We had Jude officially diagnosed about 2 years ago and it has changed nothing in our family. Thankfully, "high-functioning" allows us to do most things that "normal" families get to do. Although, I wouldn't necessarily say that we are a "normal" family...haha. I'm not worried about Jude's future. He's a genius. He's probably going to go to college and make millions of dollars doing some geniusy thing. Who know's if he'll get married? Who knows if Noelle (who's not autisitic) will get married? I'm not worried.
For future reference, if you are a well-meaning person, I encourage you to embrace these little people as people. They are all somebody's baby. And everyone wants to hear how great/fantastic/cute/smart/funny that their baby is. I also want to know how to help my baby, but please, talk about them like they are a human, a child, my love, my baby. Not a weird, retarded, outcast with problems. Thanks again.

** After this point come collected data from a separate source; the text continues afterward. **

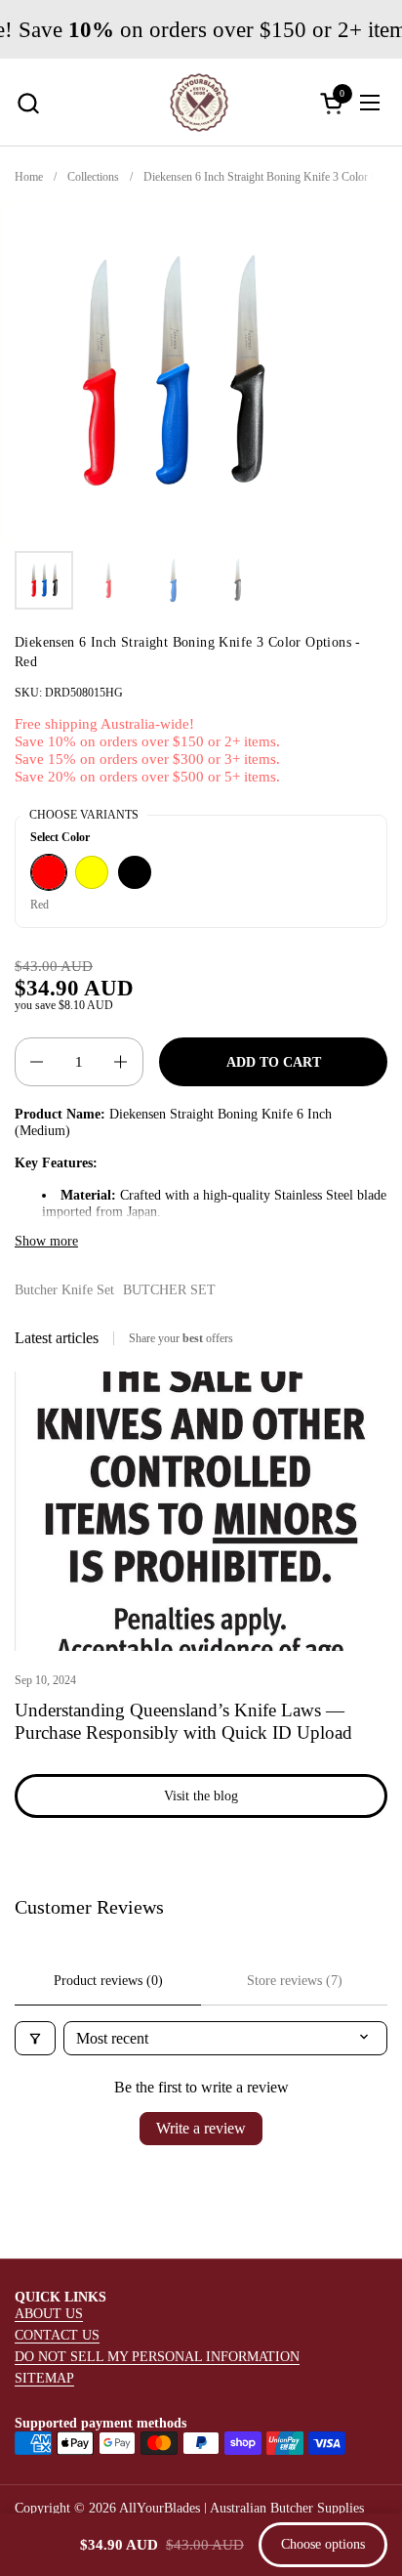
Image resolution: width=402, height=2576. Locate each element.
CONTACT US (57, 2335)
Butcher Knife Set (64, 1289)
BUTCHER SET (169, 1289)
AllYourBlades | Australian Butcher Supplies (241, 2507)
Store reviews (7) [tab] (294, 1980)
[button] (28, 103)
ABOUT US (49, 2313)
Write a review (201, 2128)
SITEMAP (44, 2378)
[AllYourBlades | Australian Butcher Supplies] (199, 102)
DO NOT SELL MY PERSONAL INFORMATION (157, 2356)
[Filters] (35, 2038)
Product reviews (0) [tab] (108, 1980)
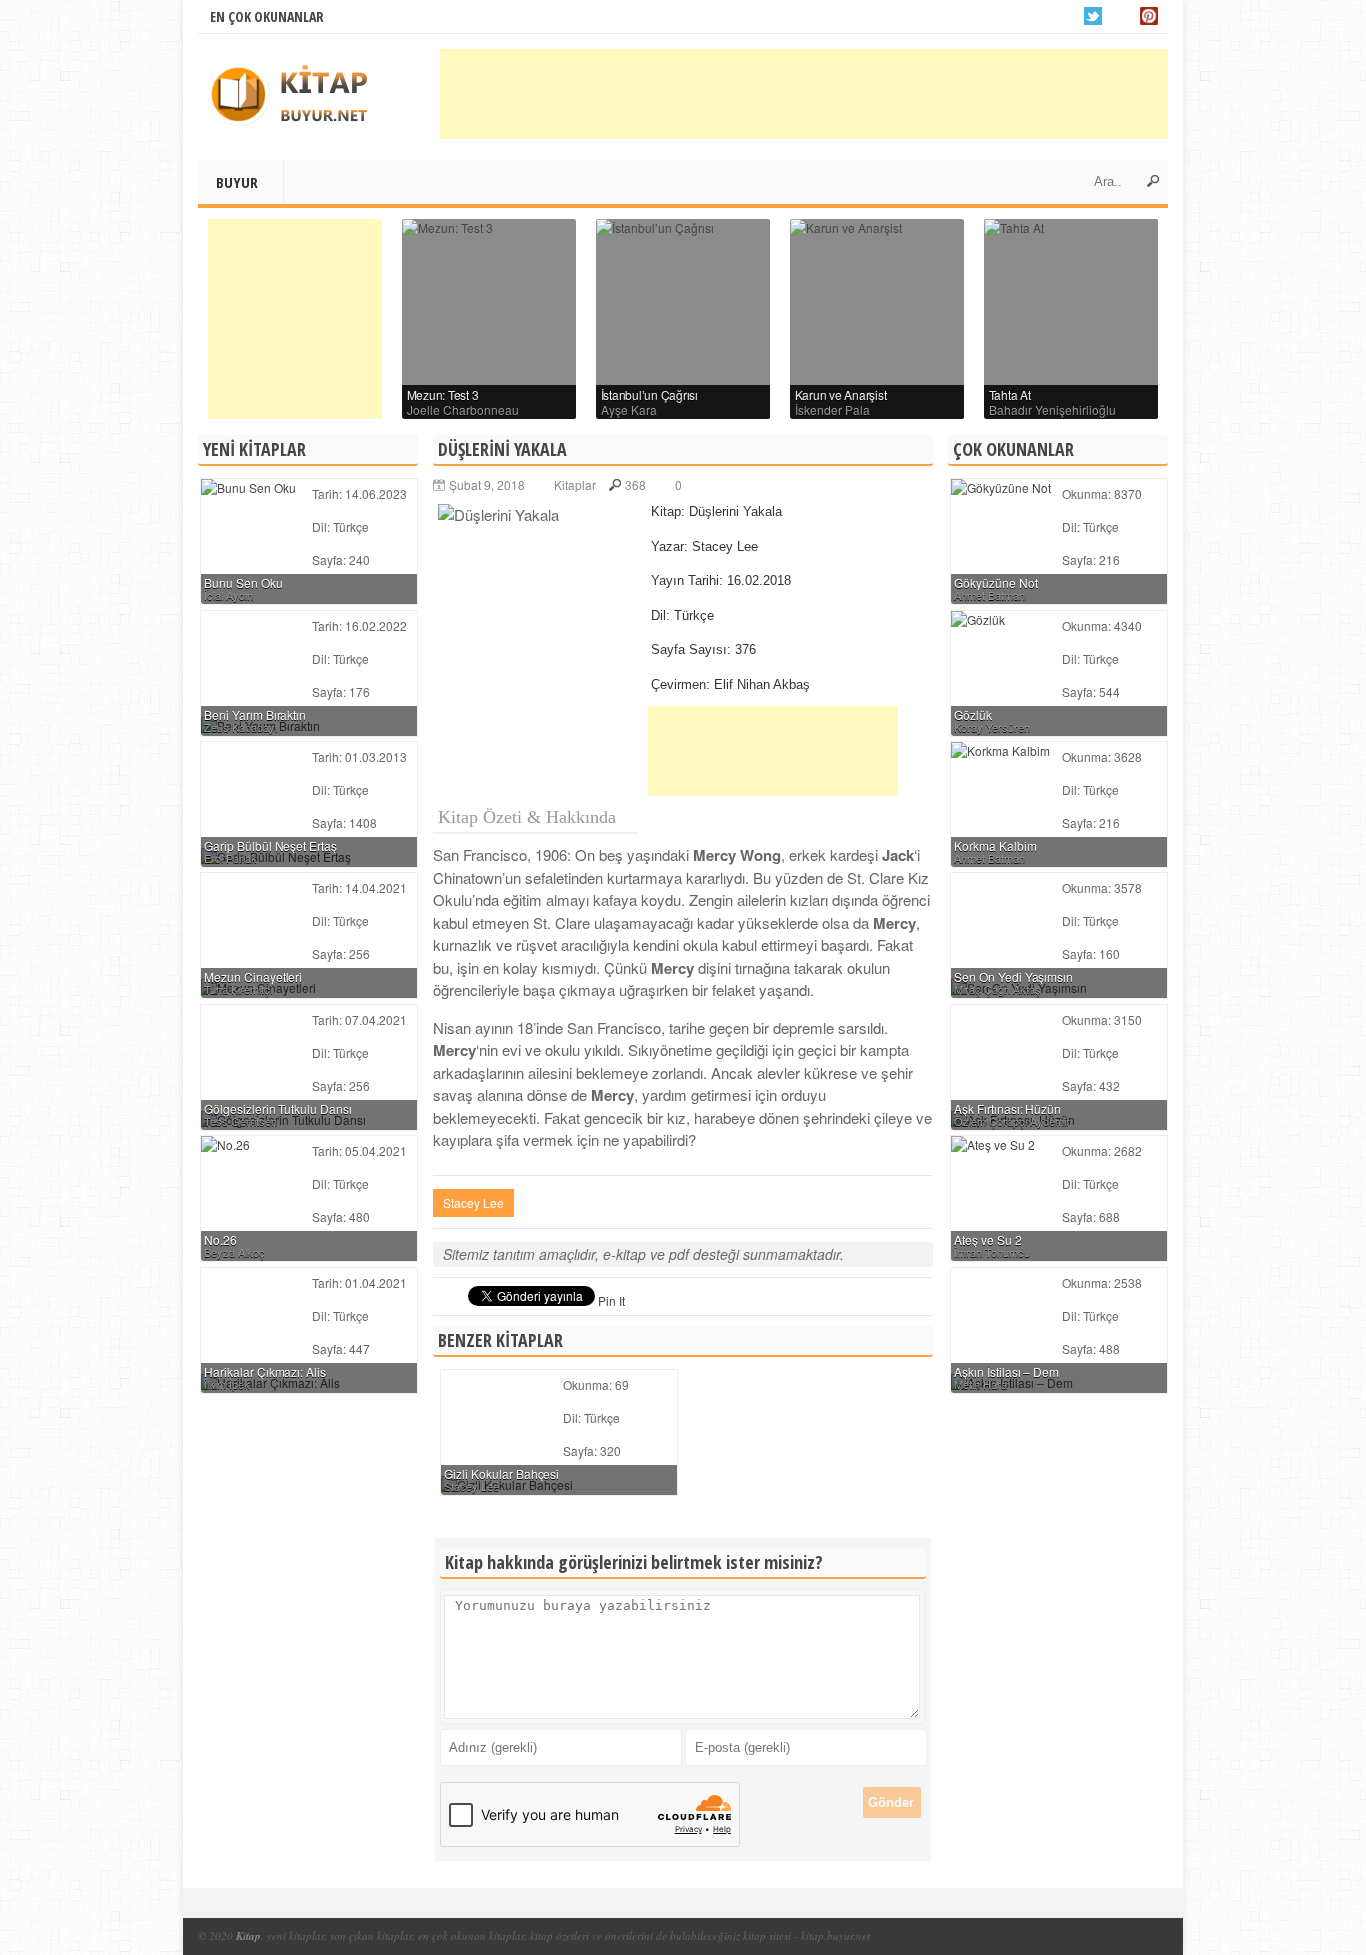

PS (for anyone who is concerned)-
*Jude is getting weekly speech therapy. He has a problem with the "L" sound. I'm sure it would eventually resolve itself if left alone, but we are being "responsible" parents and getting him speech therapy.
*Jude is socialized daily by playing with his sister and neighborhood friends. He also does Awanas through our church and LOVES it. He attends Sunday school and spends quite a bit of time hanging around and being wrestled with by high school students.
*He's doing 4th grade level math and 3rd grade level reading.
*He ran 1.67 miles with me this morning. I think he might be a cross-country runner.
*He LOVES to annoy his big sister and takes great joy in his role of "little brother".